* Start EXERCISE MATERIALS *

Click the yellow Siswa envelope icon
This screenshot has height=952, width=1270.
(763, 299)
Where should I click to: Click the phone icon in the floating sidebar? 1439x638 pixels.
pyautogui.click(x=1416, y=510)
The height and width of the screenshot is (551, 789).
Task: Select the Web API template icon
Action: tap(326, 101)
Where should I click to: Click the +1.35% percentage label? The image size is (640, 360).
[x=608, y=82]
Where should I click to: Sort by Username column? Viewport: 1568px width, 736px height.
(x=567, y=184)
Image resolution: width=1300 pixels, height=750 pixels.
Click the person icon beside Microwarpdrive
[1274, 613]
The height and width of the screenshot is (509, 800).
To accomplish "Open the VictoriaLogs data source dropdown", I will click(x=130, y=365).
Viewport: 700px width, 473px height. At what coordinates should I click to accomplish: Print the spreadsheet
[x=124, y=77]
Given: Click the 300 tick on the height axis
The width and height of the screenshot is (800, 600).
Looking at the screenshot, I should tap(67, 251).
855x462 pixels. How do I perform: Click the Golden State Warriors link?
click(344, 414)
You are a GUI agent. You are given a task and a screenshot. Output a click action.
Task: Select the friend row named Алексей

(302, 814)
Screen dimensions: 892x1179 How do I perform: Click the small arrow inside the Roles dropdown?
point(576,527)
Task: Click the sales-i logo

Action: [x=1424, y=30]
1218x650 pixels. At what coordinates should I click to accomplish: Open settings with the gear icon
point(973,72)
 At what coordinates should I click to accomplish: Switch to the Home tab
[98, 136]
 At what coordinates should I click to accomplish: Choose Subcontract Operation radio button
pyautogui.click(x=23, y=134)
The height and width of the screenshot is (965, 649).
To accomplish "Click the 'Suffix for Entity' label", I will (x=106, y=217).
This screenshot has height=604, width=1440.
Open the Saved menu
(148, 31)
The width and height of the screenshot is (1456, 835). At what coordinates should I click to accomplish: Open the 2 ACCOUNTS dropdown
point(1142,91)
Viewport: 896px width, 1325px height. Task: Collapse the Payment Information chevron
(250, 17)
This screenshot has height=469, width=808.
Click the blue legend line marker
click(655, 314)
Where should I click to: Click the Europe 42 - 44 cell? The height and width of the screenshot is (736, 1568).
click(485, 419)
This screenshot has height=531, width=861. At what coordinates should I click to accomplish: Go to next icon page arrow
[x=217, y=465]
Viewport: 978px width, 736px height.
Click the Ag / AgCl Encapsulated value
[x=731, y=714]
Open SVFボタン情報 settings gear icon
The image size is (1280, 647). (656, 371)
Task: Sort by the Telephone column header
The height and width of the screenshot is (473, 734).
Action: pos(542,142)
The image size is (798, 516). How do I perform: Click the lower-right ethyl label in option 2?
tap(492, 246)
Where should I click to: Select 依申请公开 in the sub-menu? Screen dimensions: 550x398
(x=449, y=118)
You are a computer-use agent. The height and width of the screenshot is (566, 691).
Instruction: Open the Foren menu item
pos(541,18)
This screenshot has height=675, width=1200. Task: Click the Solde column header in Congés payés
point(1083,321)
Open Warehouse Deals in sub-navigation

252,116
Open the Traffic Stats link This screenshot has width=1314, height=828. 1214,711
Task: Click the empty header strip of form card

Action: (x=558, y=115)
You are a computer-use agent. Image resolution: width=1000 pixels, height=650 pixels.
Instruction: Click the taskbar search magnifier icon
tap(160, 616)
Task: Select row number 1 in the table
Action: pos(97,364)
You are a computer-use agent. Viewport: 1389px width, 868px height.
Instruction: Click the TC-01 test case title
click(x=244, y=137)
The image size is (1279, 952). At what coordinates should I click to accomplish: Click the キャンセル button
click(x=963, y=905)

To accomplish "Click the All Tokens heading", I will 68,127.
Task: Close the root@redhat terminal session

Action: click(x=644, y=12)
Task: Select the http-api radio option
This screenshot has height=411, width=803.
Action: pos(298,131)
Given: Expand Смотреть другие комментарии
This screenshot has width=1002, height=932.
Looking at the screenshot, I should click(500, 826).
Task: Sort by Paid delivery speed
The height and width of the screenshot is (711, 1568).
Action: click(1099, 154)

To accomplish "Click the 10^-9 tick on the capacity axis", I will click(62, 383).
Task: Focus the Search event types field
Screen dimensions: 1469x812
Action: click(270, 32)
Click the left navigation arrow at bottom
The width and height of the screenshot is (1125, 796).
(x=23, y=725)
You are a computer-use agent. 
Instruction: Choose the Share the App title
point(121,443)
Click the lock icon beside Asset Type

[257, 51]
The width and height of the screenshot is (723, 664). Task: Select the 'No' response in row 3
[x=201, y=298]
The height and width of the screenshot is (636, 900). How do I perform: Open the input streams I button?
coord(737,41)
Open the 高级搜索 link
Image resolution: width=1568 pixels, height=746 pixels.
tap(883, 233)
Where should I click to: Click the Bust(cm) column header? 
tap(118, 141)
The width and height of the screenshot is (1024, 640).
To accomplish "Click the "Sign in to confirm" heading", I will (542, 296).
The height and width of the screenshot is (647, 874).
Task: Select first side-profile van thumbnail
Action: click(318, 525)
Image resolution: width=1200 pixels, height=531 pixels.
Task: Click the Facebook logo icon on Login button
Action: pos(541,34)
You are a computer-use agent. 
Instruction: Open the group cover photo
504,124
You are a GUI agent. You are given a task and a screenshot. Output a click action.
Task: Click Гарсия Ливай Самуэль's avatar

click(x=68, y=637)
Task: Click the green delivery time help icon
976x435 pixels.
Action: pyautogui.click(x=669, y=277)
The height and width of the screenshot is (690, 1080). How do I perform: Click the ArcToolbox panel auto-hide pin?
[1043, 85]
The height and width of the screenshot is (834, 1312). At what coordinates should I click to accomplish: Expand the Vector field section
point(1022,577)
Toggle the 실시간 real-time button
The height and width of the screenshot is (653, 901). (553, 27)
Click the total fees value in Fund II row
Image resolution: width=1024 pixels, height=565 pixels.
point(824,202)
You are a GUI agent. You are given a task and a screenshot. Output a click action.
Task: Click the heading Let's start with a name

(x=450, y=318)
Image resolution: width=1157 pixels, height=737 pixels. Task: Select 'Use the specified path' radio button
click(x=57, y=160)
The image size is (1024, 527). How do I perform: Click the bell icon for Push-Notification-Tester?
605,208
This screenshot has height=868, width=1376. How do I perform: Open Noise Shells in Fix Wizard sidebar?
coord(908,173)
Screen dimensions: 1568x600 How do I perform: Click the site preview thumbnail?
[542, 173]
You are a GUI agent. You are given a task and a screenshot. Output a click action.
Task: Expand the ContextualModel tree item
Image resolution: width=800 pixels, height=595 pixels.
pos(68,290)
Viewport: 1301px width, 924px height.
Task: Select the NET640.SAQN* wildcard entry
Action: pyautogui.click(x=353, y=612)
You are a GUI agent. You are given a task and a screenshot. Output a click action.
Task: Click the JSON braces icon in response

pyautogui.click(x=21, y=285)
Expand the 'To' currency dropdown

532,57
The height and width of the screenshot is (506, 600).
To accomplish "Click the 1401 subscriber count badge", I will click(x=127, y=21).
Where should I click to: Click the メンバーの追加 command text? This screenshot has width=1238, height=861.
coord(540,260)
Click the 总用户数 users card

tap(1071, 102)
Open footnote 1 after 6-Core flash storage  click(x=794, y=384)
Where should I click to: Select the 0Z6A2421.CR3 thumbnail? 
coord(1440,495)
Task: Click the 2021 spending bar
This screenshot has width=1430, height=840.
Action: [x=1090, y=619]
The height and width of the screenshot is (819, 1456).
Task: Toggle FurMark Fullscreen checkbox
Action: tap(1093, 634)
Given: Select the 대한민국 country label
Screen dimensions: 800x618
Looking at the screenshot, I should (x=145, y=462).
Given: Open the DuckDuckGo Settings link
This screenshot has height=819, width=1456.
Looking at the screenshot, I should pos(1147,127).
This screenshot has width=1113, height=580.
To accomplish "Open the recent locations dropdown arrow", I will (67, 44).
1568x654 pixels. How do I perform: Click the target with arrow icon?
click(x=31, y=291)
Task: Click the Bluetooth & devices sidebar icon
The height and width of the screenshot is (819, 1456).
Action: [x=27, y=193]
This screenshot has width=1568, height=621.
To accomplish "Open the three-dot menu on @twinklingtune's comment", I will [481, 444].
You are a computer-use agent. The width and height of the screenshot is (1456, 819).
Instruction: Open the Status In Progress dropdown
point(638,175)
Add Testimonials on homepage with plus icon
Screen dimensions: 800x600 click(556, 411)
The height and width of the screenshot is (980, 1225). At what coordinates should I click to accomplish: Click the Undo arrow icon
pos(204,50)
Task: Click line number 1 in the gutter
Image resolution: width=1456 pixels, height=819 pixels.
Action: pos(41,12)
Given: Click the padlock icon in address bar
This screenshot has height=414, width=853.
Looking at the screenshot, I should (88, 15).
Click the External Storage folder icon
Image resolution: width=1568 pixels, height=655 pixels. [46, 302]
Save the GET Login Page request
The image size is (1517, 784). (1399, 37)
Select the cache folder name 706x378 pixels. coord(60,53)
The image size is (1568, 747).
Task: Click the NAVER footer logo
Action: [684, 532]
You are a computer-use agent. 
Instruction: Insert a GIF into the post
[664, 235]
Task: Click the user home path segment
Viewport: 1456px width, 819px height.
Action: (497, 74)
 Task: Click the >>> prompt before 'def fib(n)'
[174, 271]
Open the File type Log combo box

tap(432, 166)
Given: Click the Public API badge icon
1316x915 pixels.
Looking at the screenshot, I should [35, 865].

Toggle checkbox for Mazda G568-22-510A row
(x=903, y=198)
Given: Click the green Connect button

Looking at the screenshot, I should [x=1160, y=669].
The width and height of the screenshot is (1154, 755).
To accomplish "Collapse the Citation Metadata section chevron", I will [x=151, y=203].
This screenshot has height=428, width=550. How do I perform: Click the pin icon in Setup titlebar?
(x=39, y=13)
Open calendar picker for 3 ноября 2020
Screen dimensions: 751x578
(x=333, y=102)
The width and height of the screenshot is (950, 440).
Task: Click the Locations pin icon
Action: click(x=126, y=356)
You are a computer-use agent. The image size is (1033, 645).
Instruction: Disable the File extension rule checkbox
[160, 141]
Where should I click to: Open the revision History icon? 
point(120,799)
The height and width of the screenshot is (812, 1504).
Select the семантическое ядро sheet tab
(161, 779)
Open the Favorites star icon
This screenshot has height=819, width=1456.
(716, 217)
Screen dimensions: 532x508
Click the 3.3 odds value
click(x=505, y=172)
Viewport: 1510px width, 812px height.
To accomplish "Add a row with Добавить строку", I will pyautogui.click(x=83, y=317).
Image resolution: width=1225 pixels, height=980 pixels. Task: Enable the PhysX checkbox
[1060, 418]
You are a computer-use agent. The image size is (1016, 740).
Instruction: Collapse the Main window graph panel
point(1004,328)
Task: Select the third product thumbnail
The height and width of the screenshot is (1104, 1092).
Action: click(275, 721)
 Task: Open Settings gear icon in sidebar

* End EXERCISE MATERIALS *

▸ GOAL
Convert the lines of the material above, starting at the line containing "Where should I click to: Click the Europe" and ending at the line containing "[x=731, y=714]", into a Markdown table with the columns No. and Line. Include both end lines and leave out any blank lines.

▸ CORRECT RESULT
| No. | Line |
|---|---|
| 1 | Where should I click to: Click the Europe 42 - 44 cell? The height and width of the screenshot is (736, 1568). |
| 2 | click(485, 419) |
| 3 | This screenshot has height=531, width=861. At what coordinates should I click to accomplish: Go to next icon page arrow |
| 4 | [x=217, y=465] |
| 5 | Viewport: 978px width, 736px height. |
| 6 | Click the Ag / AgCl Encapsulated value |
| 7 | [x=731, y=714] |